_Task objective:_ Lines from the one containing "Instruction: Switch the" through the last line of the records below are to be repeated exactly.

*** Given data ***

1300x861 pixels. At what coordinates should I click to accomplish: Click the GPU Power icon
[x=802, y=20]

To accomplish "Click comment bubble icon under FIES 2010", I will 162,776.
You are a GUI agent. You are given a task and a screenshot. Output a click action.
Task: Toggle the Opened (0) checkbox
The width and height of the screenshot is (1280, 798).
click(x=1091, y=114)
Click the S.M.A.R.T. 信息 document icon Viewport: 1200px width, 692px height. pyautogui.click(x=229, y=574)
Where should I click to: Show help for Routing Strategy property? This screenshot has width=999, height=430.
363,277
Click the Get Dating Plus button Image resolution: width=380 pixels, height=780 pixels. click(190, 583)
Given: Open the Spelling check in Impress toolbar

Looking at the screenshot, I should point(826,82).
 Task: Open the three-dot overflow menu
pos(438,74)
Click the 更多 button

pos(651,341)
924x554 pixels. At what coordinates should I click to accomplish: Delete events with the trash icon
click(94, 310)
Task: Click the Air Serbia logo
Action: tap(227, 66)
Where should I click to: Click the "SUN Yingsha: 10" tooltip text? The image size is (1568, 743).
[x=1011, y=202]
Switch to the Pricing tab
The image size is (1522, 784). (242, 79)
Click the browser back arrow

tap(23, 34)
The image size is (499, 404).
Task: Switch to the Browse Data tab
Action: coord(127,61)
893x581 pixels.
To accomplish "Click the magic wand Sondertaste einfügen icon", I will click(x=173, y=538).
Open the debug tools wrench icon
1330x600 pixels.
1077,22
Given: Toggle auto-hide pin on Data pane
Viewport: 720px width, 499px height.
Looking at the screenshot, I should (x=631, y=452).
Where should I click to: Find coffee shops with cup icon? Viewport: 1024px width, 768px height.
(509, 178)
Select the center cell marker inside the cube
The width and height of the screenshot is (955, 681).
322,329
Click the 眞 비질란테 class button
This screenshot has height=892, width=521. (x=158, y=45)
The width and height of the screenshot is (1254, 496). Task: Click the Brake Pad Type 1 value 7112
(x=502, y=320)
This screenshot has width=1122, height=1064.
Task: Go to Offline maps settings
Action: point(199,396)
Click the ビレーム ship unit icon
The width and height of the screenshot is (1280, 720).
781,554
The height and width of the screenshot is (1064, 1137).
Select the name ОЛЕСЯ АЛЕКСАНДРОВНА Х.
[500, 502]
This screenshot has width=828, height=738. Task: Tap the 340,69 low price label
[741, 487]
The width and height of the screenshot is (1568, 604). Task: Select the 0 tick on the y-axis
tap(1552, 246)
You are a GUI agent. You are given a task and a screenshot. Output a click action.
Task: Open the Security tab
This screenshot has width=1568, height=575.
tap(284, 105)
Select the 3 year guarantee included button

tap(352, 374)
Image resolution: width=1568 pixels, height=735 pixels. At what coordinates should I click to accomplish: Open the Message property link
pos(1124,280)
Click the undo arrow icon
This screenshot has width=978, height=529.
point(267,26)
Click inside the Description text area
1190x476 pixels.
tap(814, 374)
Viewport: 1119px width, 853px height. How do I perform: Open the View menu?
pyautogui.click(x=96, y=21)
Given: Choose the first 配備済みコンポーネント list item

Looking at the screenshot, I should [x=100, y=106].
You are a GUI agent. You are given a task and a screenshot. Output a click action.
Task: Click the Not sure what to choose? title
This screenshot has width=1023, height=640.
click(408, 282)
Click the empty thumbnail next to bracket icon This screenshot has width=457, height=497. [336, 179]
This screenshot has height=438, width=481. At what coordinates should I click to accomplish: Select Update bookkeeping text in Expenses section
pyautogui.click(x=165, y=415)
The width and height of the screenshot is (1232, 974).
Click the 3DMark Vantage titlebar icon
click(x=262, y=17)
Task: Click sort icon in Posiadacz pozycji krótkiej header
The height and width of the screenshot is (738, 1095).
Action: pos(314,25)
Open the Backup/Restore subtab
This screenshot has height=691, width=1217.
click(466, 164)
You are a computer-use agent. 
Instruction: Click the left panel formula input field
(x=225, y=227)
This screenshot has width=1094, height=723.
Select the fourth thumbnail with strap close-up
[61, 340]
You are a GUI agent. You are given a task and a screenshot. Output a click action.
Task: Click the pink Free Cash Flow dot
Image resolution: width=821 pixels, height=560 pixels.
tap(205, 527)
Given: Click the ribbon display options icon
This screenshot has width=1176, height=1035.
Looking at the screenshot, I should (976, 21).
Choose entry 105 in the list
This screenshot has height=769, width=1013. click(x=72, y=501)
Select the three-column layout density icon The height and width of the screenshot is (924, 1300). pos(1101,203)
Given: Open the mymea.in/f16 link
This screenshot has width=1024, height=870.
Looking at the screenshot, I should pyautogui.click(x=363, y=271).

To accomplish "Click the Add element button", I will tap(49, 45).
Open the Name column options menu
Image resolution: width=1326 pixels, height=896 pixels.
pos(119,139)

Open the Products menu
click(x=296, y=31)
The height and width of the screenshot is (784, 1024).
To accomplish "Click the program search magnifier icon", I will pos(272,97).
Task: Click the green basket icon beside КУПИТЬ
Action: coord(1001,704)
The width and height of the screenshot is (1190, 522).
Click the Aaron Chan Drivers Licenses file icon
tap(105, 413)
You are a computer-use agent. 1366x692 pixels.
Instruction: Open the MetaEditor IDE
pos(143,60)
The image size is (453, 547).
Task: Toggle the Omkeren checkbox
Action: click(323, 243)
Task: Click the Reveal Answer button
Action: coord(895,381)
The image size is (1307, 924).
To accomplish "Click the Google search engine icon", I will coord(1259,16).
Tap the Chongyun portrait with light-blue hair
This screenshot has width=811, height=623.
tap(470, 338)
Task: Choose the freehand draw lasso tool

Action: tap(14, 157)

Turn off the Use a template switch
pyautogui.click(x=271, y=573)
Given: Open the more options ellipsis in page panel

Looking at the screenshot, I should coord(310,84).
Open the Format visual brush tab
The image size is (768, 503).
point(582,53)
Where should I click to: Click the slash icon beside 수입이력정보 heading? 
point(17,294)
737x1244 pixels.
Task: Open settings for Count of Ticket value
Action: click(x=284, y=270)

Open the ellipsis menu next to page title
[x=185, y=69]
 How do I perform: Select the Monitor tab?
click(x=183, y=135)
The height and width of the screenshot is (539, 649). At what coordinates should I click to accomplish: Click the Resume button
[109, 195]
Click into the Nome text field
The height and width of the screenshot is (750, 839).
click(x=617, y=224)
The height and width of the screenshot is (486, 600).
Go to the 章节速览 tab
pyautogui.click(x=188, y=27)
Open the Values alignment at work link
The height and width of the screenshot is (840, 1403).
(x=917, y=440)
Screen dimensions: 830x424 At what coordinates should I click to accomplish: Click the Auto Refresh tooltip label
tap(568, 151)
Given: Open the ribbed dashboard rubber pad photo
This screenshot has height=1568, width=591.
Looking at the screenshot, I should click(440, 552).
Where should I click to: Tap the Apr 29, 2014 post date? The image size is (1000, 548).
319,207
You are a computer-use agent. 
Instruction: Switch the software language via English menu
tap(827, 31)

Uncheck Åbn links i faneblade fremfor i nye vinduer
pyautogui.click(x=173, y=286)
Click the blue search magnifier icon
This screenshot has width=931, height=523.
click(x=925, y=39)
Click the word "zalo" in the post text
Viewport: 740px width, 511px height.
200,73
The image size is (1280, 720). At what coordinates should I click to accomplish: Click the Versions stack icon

*** End of Given data ***

_Answer for the task:_
Instruction: Switch the software language via English menu
tap(827, 31)

Uncheck Åbn links i faneblade fremfor i nye vinduer
pyautogui.click(x=173, y=286)
Click the blue search magnifier icon
This screenshot has width=931, height=523.
click(x=925, y=39)
Click the word "zalo" in the post text
Viewport: 740px width, 511px height.
200,73
The image size is (1280, 720). At what coordinates should I click to accomplish: Click the Versions stack icon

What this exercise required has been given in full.